Many CogPsys regard a model as validated when several (very simplified) aspects of human cognition have been modeled using it. This is obviously invalid, because there is no reason to assume that it is a problem to model selected aspects on a wrong model.

[3.5] Relying too much on macro-structure knowledge

CogPsys tend to try to support theirs models by evidence about the macro-structure of the brain. However, from the little that we know about information processing systems (e.g. computers), it is obvious that you cannot understand the logic of the system from the macro-structure. (For example, consider figuring out how a word processor works from the physical structure of the computer it runs on). The main problem is that currently we only know about the existence of connections between various brain structures, but we don't have a clue about their activity in various situations.

New imaging techniques give a more dynamic picture of the brain, but they don't tell us anything about the interaction between various parts of the brain. In addition, they can only show places where there is a large change in activity, which do not necessarily correspond to the most important activity for cognitive function. On top of this, the actual results don't show consistent (across experiments) correlation between brain images and psychological variables. (There is in the field an illusion that imaging techniques do give significant results, but this is based on overinterpretation of the data. Here is a fuller discussion).

As a result of our limited knowledge of the activity in the connections between various structures, and the complexity of these connections, the knowledge we do have imposes very little constraints on the possible models. Thus this knowledge cannot be used to guide model building, and can be only used for constraining them. CogPsys, however, believe that this knowledge is very useful, and give large weight to 'evidence' from it. Since the 'evidence' from macro-structure is not actually useful for building models, this 'evidence' is normally actually based on some of the other reasoning errors.

The most abused macro-structure features of the brain tend to be:

Lobes .
The borders between the lobes in the cortex are completely arbitrary, and do not correspond to any real functional border. In the best cases, they correspond to sulci (fold in) of the cortex, but there is no reason to believe that these sulci are dividing the cortex to functional units.
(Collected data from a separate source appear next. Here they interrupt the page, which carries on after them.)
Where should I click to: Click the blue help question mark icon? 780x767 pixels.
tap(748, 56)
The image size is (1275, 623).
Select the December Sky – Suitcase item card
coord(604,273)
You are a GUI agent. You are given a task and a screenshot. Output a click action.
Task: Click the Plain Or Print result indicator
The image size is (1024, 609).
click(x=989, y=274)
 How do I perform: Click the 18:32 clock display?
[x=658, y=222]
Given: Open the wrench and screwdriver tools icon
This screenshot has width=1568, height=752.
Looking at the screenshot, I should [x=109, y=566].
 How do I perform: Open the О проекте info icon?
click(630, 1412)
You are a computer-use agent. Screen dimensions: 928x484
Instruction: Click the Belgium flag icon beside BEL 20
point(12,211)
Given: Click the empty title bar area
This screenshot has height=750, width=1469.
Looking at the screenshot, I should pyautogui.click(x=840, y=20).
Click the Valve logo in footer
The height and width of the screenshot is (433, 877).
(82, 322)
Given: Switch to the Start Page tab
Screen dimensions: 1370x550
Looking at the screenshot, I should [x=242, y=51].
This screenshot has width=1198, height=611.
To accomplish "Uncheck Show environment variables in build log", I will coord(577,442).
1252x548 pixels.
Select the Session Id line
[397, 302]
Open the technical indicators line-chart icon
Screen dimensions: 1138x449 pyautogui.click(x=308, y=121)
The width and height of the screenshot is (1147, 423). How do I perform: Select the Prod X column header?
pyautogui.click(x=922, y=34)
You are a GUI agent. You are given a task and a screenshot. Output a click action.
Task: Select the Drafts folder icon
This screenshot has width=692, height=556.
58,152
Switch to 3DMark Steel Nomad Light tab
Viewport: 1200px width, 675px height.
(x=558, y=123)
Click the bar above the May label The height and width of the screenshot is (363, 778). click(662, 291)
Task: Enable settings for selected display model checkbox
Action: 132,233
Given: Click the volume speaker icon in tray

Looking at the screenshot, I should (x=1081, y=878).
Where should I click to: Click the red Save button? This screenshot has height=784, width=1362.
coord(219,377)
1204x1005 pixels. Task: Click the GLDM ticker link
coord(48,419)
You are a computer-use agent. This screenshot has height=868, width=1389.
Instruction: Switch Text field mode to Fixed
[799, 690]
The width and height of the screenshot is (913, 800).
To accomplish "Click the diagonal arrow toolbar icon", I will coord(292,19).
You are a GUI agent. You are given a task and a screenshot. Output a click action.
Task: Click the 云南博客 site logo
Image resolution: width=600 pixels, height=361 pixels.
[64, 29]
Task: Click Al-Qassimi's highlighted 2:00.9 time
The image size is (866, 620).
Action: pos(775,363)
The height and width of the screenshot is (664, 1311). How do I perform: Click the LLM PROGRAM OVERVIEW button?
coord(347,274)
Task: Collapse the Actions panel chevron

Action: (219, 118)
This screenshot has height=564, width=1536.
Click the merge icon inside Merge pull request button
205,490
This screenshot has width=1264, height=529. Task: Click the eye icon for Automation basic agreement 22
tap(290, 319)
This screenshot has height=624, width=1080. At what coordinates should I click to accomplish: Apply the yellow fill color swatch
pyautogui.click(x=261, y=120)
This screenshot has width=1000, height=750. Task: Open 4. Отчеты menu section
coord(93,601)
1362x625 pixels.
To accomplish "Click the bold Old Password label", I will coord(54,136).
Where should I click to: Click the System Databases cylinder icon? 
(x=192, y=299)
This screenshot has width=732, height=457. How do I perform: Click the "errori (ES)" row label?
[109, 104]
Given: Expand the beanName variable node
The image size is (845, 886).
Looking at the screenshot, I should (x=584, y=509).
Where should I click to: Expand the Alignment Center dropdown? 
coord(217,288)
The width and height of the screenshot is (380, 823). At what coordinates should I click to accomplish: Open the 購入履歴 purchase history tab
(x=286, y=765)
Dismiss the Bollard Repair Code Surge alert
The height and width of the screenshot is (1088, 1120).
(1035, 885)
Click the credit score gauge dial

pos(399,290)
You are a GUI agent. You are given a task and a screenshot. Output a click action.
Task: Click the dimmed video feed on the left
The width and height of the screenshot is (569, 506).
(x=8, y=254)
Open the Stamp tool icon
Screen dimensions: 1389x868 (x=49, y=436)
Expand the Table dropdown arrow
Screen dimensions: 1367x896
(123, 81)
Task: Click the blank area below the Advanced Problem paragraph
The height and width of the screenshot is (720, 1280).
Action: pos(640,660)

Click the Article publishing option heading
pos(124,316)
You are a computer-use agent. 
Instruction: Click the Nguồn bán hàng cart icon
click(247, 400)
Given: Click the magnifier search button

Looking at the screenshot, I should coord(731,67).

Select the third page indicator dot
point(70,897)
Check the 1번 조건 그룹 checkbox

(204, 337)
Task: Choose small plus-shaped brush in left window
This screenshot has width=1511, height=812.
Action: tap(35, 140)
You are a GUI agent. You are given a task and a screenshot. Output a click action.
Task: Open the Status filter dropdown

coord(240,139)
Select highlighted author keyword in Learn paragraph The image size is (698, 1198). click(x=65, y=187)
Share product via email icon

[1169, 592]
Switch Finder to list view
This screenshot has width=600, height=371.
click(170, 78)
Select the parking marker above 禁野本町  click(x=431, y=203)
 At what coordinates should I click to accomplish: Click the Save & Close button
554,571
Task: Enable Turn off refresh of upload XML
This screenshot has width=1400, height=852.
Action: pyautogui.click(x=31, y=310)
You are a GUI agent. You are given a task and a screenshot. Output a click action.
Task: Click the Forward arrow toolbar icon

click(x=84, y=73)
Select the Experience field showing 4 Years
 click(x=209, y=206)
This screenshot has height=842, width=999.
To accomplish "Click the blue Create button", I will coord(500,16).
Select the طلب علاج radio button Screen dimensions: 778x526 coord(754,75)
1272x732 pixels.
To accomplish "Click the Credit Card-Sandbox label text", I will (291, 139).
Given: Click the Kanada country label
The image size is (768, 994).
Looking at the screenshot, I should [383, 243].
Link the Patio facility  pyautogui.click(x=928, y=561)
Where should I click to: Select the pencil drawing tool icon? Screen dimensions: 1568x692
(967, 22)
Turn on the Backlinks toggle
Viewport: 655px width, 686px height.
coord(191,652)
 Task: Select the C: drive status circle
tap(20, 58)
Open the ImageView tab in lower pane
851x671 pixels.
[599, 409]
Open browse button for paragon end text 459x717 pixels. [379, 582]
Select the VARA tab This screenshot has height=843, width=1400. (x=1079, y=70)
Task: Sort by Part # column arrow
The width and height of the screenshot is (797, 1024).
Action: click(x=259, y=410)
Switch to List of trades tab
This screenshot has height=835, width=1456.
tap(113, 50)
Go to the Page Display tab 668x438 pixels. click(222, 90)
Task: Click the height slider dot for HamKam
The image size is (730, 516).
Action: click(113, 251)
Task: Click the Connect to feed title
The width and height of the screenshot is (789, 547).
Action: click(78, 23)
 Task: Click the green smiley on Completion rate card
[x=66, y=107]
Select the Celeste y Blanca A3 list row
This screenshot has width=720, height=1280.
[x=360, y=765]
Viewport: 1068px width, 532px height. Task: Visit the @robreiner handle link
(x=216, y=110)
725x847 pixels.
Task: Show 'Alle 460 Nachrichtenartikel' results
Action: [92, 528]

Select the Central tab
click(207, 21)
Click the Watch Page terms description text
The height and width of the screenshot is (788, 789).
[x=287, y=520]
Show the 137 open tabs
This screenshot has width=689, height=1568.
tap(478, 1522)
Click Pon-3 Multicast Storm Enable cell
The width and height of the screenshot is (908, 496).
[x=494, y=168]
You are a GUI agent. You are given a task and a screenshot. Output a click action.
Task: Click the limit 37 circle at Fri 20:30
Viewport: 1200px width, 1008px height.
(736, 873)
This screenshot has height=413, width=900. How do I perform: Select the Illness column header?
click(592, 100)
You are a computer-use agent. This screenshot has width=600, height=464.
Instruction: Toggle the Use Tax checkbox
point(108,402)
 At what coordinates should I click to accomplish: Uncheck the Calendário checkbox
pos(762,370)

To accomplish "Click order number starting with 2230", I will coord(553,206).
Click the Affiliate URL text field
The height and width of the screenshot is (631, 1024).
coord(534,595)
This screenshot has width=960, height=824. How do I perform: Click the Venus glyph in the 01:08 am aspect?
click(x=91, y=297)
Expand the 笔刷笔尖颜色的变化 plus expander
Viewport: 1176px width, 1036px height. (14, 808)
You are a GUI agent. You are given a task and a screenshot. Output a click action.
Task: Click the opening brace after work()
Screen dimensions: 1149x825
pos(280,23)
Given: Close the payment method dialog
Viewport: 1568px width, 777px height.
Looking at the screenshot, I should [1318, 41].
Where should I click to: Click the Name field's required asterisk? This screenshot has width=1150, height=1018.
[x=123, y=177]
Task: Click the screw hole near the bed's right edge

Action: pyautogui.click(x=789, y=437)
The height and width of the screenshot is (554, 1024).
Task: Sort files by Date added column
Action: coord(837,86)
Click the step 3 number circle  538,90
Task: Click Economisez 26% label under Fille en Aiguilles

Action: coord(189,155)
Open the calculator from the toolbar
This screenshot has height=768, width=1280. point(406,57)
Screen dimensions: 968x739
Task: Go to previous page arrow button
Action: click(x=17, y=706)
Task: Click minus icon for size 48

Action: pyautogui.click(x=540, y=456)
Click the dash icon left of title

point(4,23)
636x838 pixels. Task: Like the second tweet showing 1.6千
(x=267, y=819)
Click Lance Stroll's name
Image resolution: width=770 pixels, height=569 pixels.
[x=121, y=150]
In many cases, the borders are simply straight lines. Thus the 'Lobes' do not correspond to functional units.

The belief in the significant of lobes goes further than assuming that they are separate units. In Brain Basics: know your brain, which is an introductory text writtent by a US government agency, it says:

When you plan a schedule, imagine the future, or use reasoned arguments, these two lobes are working.
That strongly implies that the other lobes are not working at that point. Anybody with any expertise knows that this is false, and all the lobes work all the time. However, this text is intended for non-experts, and these are going to take the impplication in, because they don't know that it is wrong. The text continues in this way for several paragraphs.

Areas (regions) in the cortex.
These are normally defined by cytoarchitectonic observations. This has more validity than the division to lobes, and the parameters of neural activity may be different between areas. However, there are no borders between the areas, in the sense that information flow across area borders is the same way as inside areas. In particular, the connections (at the level of neurons) between areas are variable between individuals in a stochastic way. Thus these areas do not correspond to separate modules.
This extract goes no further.